Work required: A single number is expected: the count of lines in the records below that contain "Switch".

Exercise data:
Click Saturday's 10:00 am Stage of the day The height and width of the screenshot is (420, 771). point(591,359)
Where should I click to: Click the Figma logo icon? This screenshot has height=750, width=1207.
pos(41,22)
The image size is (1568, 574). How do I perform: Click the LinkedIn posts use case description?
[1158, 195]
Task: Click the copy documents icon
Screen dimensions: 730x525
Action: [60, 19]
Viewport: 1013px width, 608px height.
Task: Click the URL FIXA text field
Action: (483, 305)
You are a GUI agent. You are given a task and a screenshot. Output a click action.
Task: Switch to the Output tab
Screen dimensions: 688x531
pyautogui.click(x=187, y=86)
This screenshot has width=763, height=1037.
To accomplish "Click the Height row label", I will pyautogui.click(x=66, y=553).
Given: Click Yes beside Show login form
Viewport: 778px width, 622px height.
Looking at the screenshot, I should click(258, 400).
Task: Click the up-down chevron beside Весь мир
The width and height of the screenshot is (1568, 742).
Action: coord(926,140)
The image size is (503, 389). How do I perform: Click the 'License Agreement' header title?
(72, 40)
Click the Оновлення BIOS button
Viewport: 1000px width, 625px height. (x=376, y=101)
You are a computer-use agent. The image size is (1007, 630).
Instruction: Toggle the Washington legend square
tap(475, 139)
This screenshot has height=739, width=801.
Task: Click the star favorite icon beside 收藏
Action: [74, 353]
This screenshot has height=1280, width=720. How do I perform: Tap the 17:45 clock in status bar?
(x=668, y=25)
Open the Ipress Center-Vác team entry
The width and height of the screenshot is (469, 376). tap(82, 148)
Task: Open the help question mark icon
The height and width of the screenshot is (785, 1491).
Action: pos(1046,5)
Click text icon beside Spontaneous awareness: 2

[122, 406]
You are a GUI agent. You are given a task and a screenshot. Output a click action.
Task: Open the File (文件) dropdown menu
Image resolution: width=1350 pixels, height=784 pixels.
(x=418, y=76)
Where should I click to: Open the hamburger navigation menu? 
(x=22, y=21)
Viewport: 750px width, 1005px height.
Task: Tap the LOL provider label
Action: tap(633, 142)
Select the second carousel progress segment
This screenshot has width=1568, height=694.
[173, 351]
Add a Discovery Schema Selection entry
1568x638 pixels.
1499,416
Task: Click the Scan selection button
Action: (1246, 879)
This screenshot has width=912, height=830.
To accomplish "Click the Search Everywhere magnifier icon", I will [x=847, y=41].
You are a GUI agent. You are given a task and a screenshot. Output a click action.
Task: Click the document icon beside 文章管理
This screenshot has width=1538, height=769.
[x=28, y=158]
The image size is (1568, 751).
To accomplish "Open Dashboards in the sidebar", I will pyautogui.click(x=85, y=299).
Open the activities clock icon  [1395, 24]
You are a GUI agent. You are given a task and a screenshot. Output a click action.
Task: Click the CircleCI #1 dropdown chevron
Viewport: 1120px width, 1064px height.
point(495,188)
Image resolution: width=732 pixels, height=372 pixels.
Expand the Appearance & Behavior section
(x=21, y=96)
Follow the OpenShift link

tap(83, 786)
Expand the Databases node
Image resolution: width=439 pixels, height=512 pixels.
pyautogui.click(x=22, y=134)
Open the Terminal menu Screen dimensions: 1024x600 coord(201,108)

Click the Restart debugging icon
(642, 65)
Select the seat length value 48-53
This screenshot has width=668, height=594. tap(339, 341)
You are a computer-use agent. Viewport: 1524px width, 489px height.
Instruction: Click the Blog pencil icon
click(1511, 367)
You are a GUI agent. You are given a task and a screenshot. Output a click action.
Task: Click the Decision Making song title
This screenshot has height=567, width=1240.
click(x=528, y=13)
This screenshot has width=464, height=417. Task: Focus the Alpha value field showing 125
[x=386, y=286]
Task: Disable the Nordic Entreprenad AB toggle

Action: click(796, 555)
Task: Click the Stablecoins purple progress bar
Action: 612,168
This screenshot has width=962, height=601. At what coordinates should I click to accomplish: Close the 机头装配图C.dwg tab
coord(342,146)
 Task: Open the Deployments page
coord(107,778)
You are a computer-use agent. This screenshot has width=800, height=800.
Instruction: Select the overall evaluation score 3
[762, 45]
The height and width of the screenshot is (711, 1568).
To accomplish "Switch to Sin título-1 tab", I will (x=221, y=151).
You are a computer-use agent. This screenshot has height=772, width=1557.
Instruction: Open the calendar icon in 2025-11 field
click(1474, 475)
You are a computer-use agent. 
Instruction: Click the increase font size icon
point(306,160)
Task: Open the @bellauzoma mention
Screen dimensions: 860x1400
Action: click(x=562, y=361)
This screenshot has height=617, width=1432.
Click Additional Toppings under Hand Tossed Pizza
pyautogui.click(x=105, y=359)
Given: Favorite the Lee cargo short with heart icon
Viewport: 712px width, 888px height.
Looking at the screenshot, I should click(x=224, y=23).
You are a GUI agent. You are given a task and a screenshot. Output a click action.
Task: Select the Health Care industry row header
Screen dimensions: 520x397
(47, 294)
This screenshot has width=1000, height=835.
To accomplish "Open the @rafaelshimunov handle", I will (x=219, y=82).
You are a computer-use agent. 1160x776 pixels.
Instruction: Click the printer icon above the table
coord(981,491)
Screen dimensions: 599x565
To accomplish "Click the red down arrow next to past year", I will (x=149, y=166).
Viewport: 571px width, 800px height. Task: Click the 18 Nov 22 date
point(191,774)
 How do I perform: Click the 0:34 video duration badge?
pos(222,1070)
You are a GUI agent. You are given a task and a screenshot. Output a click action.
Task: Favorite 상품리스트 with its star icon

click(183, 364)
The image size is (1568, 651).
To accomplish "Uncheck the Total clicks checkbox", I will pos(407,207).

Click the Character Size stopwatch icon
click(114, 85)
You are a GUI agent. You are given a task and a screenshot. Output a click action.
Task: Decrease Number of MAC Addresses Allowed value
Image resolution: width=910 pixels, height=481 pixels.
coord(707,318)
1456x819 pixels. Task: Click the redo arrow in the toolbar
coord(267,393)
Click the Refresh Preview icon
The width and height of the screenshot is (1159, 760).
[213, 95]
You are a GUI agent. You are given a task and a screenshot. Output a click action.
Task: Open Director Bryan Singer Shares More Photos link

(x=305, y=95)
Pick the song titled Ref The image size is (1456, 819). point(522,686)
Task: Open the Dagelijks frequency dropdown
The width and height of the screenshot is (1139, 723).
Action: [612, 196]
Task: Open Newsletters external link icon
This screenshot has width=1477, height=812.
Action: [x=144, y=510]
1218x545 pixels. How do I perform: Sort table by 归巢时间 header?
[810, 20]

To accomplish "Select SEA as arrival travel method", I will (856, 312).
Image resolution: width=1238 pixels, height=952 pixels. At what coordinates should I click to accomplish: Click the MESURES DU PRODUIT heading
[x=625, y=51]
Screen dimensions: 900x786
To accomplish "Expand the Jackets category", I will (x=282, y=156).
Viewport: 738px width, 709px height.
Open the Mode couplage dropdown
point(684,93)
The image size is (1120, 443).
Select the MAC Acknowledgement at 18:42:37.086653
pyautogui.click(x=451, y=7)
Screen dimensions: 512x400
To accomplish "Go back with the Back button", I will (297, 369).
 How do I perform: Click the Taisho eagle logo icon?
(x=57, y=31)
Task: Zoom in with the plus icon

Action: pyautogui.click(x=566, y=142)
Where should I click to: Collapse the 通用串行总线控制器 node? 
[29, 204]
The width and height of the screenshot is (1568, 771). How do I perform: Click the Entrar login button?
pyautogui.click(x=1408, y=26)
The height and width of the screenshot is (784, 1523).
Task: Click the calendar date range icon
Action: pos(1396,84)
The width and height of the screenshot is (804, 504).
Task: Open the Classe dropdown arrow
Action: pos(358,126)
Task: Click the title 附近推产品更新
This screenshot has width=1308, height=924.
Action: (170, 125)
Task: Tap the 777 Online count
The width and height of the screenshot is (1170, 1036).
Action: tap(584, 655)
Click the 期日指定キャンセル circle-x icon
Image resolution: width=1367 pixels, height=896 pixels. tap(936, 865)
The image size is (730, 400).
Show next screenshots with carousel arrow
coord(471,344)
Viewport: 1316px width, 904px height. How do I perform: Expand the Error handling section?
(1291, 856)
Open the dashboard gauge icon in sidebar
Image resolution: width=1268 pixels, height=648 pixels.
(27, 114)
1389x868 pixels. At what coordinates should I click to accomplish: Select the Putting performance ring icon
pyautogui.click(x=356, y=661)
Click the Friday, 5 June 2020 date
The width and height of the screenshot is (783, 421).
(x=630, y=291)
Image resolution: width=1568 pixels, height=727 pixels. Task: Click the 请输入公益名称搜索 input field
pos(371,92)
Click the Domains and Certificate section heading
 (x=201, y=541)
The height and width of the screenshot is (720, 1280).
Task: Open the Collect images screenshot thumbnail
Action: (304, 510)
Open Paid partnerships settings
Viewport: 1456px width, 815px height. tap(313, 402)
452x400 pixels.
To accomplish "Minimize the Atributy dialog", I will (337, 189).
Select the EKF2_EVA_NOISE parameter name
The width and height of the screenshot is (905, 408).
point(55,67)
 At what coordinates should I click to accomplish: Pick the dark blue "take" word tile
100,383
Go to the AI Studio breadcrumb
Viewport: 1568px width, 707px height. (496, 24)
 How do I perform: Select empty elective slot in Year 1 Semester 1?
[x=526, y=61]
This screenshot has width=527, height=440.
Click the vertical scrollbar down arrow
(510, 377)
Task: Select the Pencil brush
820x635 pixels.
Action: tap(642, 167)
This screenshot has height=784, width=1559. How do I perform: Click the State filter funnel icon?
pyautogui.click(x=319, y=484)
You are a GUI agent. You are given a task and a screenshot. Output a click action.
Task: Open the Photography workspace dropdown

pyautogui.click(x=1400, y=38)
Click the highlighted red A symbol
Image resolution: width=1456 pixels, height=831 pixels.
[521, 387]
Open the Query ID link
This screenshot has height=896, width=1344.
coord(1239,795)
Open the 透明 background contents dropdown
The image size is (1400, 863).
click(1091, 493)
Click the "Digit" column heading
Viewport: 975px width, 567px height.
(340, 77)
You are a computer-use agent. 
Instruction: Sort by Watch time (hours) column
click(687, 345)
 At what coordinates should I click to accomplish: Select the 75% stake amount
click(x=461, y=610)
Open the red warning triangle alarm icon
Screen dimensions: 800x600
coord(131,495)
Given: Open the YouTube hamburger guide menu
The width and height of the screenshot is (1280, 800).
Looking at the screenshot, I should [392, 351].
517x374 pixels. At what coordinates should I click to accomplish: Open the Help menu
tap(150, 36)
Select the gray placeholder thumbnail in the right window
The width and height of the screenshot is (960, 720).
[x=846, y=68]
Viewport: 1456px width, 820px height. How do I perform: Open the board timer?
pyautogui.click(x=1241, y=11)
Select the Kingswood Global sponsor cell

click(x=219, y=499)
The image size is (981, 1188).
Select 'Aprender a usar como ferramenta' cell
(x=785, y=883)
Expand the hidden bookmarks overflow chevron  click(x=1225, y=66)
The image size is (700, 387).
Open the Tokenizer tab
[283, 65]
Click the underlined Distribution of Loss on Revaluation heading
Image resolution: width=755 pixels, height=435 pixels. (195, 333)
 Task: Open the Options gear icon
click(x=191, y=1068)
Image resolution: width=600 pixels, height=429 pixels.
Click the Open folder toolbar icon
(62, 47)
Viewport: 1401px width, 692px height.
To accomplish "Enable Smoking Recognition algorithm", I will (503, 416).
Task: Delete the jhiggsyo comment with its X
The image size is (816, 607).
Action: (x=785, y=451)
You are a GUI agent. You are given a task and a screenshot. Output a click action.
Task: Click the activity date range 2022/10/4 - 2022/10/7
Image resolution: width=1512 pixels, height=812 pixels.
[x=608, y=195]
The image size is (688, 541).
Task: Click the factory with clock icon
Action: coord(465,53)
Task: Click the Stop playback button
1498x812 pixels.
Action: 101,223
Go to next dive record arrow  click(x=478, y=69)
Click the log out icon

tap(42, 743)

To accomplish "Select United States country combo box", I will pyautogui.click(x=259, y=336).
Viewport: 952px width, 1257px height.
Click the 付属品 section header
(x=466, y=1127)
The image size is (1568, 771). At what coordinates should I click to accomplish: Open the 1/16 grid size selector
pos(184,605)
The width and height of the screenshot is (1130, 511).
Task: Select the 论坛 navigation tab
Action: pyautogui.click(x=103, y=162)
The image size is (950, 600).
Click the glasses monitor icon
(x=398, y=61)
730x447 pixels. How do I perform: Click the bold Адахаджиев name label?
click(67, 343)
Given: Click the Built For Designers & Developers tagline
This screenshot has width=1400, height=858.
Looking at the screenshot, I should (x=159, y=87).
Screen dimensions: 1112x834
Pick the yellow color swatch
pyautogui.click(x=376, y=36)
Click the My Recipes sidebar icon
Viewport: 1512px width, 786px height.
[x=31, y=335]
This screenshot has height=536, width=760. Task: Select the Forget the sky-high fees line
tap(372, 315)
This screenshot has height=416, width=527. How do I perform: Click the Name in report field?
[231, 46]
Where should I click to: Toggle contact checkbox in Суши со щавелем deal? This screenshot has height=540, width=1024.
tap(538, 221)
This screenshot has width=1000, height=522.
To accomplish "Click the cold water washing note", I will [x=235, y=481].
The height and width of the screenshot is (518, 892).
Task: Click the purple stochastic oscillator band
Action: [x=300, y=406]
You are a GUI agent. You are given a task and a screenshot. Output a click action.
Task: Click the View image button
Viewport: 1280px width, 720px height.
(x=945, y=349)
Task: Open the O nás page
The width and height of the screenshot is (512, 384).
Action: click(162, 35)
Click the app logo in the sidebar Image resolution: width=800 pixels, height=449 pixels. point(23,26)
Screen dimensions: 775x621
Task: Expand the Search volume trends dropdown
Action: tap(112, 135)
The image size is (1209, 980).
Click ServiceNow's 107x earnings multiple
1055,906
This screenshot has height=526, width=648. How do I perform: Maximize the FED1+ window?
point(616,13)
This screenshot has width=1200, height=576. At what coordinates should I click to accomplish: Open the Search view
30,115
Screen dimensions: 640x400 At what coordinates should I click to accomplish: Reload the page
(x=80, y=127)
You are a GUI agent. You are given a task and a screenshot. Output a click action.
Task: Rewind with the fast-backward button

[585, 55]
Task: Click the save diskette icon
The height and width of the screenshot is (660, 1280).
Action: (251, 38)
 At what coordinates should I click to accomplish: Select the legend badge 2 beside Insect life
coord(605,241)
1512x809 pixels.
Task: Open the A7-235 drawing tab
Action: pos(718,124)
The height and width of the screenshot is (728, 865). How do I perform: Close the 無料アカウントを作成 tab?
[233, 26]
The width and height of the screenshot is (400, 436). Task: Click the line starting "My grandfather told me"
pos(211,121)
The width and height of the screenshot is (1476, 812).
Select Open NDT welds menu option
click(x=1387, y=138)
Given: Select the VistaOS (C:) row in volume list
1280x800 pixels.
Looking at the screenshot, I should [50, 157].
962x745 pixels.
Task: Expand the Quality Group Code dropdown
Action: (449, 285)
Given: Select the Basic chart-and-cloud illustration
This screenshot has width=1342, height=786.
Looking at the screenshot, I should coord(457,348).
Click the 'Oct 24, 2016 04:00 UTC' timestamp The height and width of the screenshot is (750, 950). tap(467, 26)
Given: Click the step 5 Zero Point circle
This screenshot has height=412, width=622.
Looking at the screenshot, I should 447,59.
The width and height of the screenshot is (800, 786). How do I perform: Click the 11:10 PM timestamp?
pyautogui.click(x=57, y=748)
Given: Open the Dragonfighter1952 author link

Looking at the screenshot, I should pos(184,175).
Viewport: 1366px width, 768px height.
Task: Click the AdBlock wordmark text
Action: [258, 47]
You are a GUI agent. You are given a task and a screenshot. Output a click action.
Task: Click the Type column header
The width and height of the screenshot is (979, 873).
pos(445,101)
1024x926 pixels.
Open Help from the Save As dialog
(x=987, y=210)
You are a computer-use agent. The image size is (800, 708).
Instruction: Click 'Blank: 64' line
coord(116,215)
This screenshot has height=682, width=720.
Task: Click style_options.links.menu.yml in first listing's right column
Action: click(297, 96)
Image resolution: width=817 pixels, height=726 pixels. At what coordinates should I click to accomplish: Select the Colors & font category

Response: 2